Chronic pain in Hypermobility Syndrome and EDS – PubMed

Chronic pain in hypermobility syndrome and Ehlers–Danlos syndrome (hypermobility type): it is a challenge – J Pain Res. 2015 – Free full text

Generalized joint hypermobility (GJH) is highly prevalent among patients diagnosed with chronic pain.

When GJH is accompanied by pain in ≥4 joints over a period ≥3 months in the absence of other conditions that cause chronic pain, the hypermobility syndrome (HMS) may be diagnosed.

In addition, GJH is also a clinical sign that is frequently present in hereditary diseases of the connective tissue, such as the Marfan syndrome, osteogenesis imperfecta, and the Ehlers–Danlos syndrome.  

However, within the Ehlers–Danlos spectrum, a similar subcategory of patients having similar clinical features as HMS but lacking a specific genetic profile was identified: Ehlers–Danlos syndrome hypermobility type (EDS-HT).

Researchers and clinicians have struggled for decades with the highly diverse clinical presentation within the HMS and EDS-HT phenotypes (Challenge 1) and the lack of understanding of the pathological mechanisms that underlie the development of pain and its persistence (Challenge 2).

In addition, within the HMS/EDS-HT phenotype, there is a high prevalence of psychosocial factors, which again presents a difficult issue that needs to be addressed (Challenge 3).

Despite recent scientific advances, many obstacles for clinical care and research still remain.

To gain further insight into the phenotype of HMS/EDS-HT and its mechanisms, clearer descriptions of these populations should be made available.
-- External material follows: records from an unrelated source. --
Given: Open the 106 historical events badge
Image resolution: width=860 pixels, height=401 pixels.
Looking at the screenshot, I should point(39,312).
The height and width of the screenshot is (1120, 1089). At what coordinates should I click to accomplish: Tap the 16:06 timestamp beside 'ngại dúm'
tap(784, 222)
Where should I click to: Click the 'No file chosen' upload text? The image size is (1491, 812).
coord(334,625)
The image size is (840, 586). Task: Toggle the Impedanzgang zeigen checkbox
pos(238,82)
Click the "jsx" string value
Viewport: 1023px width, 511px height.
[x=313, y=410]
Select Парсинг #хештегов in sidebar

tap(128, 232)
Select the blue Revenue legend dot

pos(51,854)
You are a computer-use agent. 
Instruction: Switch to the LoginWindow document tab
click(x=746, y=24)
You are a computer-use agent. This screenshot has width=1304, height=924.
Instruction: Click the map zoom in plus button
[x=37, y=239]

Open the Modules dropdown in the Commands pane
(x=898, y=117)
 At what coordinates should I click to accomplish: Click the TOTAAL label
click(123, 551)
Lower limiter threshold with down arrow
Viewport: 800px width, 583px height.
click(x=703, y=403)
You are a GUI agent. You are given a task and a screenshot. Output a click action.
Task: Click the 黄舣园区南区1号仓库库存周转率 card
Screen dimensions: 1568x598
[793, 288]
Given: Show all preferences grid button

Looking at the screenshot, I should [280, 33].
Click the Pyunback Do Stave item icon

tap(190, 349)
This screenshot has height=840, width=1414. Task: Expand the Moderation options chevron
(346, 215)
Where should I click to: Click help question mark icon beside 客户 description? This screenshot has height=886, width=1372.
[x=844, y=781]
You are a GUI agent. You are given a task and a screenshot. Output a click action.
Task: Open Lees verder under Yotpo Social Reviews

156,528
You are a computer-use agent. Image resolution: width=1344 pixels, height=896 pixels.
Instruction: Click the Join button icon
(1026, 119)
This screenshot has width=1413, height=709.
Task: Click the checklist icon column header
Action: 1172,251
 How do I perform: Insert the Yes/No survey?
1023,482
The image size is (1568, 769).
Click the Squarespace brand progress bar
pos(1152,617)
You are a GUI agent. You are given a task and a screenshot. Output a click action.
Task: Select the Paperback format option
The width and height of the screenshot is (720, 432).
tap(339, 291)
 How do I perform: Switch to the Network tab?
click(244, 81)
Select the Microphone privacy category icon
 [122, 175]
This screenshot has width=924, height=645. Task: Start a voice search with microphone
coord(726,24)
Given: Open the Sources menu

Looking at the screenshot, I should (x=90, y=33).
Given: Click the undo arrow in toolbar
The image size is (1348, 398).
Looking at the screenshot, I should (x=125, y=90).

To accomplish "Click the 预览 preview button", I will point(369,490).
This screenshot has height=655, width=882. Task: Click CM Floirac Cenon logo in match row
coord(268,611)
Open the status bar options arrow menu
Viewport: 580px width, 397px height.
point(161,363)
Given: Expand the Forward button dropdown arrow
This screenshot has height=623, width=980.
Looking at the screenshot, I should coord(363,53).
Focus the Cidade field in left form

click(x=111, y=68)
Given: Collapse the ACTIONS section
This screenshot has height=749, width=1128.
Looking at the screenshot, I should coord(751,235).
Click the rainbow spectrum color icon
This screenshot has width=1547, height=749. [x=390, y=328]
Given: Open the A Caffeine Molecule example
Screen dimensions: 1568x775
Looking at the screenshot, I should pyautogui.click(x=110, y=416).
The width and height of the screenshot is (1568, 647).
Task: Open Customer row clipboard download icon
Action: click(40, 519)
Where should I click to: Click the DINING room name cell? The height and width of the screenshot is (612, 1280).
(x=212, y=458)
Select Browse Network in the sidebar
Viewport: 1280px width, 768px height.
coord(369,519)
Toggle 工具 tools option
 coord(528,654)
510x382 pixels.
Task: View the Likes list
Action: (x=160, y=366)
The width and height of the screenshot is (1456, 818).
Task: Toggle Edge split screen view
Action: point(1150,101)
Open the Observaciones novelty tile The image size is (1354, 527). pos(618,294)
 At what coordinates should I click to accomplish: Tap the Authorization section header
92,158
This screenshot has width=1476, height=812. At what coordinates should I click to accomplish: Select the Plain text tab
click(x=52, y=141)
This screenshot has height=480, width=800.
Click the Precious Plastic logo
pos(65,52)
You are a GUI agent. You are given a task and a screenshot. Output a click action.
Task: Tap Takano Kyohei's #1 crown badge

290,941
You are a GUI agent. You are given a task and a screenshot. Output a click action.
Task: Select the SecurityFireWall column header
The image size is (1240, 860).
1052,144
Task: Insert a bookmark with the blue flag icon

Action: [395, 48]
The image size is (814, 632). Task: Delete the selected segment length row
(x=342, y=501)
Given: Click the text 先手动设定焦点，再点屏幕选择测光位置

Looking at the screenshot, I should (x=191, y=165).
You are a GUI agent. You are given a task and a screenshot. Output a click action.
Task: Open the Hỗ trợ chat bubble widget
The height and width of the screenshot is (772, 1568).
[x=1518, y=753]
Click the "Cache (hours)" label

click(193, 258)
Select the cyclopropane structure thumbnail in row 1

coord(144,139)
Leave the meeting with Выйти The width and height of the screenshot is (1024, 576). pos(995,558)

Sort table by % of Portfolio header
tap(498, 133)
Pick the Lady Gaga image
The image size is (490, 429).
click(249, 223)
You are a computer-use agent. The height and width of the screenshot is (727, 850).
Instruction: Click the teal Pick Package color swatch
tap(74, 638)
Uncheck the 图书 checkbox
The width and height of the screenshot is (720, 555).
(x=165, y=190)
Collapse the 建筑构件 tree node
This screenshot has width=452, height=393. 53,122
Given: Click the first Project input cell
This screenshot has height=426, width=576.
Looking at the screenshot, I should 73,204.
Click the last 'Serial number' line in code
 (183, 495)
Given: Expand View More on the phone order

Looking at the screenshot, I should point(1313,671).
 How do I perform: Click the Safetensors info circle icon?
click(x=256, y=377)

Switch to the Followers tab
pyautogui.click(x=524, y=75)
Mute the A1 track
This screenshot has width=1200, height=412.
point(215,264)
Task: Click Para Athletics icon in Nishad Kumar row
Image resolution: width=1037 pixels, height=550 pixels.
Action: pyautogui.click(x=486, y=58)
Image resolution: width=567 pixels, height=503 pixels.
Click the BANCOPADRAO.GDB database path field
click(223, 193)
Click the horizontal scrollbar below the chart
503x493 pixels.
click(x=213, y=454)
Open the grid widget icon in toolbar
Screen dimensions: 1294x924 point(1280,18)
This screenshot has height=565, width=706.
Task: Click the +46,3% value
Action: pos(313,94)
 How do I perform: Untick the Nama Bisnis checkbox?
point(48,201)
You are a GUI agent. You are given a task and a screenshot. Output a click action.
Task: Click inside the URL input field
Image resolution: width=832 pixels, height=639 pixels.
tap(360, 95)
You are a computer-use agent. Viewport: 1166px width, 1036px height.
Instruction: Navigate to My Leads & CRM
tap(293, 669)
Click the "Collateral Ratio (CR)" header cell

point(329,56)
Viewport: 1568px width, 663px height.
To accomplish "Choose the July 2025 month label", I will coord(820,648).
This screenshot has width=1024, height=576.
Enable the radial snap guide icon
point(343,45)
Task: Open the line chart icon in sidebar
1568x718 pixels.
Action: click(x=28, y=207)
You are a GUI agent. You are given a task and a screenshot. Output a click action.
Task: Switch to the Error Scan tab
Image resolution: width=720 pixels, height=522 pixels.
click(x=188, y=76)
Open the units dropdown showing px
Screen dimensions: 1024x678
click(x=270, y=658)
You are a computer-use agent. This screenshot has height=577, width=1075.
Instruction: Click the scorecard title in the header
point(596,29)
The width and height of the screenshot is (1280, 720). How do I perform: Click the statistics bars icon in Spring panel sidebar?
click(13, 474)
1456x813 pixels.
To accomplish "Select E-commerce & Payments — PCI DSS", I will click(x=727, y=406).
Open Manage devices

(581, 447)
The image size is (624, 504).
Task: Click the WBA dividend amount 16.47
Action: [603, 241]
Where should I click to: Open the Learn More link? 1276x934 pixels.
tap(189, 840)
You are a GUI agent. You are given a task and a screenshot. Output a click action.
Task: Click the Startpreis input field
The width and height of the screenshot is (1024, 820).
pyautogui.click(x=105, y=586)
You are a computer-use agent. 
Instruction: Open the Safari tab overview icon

Future research and clinical care should

revise and create consensus on the diagnostic criteria for HMS/EDS-HT (Solution 1),

account for clinical heterogeneity by the classification of subtypes within the HMS/EDS-HT spectrum (Solution 2), and

create a clinical core set (Solution 3).  

Conclusion

HMS and EDS-HT are multifactorial diseases that affect all levels of human functioning.

Dysfunction can be the result of chronic pain but also due to

  1. multisystemic involvement,
  2. psychological distress, and
  3. related disability.

Notice how different it sounds when you reorder those as:

  1. multisystemic involvement,
  2. related disability, and
  3. psychological distress.

Now it’s clear that the psychological distress is due to the disability, not the other way around.

This deception is the same method being used to find that:

Opioid use leads to ” psychological distress, and related disability.”

While this is true, it ignores the underlying cause of the opioid use, which is pain.

So many of the recent headlines and studies blame “opioid use” for all kinds of problems and completely ignore that the level of opioid use is determined by the amount of pain a person is having.

How chronic pain and multi-systemic deficits come into effect and interact with each other is currently unknown.

## Yet this doesn’t stop them from insisting that it’s opioid use that’s causing probelms instead of the underlkying pain.

The specific problems associated with the GJH-related syndromes, as compared to other chronic pain syndromes, are still challenging for most physicians and other health personnel due to many issues surrounding etiology, disease classification, diagnostics, and treatment.

To develop new innovative ways of treating chronic pain, interdisciplinary cooperation should be stimulated and issues concerning clinical heterogeneity, disease classification, and diagnostics should be addressed. In addition, lessons learned from other fields of chronic pain management should be considered.